* _Reading passage_:
———
Health and Attendance Policy


The Professional Associations and Trade Unions have been consulted on this policy and recommend it for adoption.




The aims of this Health and Attendance policy are to:

  • set out the Trust’s approach to sickness absence management, including but not limited to;
  • its trigger points
  • the requirements for notification
  • the requirements for certification
  • its position on payment during sickness absence
  • ensure employees and managers are aware of their responsibilities when sickness absence from work occurs
  • ensure that any sickness absence is dealt with fairly and consistently

This policy and procedure applies to all employees within the Trust, it does not form part of any employee’s contract of employment and it may be amended at any time.


This policy covers short-term and long-term absences. The definitions used in this policy are:

  • Short-term absence:

frequent, intermittent, short periods of absence

  • Long-term absence:

any period of absence over 28 days (calendar)
———
* _Extracted records_:
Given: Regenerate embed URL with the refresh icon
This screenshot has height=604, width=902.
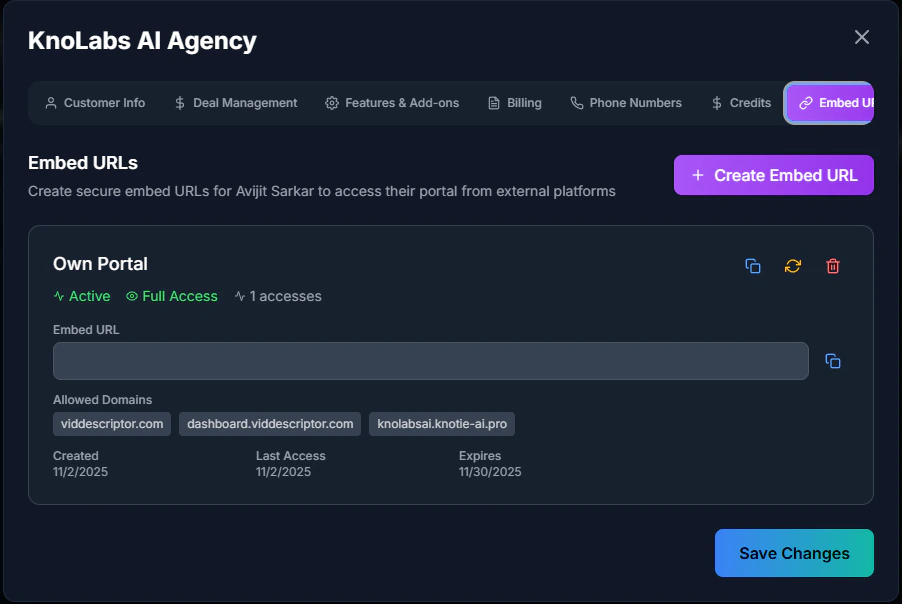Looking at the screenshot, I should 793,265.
———
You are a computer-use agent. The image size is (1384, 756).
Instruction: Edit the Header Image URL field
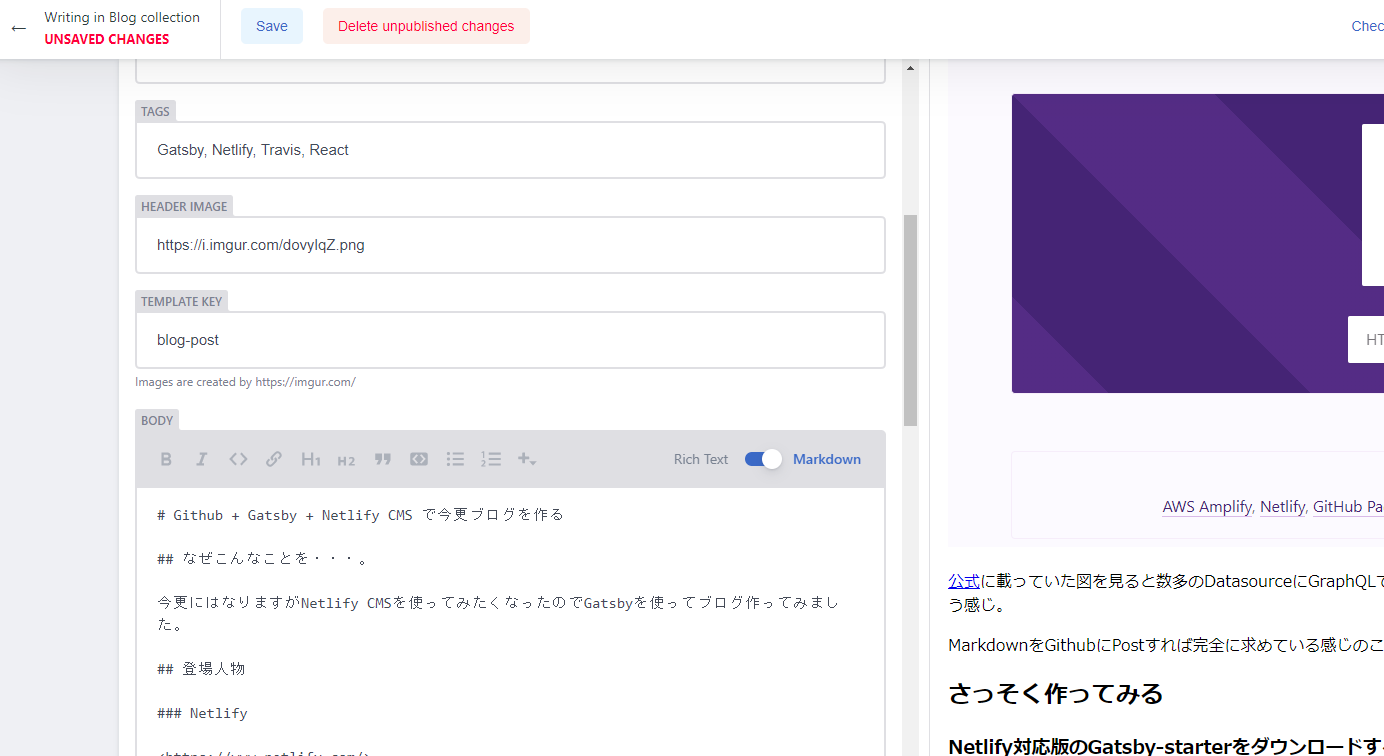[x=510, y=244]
———
* _Work order_:
Answer these questions using the health and attendance policy.
1. Who was consulted on the policy?
2. Does the policy form part of an employee's contract of employment?
3. How does the policy define long-term absence?

* _Solution to the exercise_:
1. The Professional Associations and Trade Unions.
2. No, it does not.
3. Any period of absence over 28 calendar days.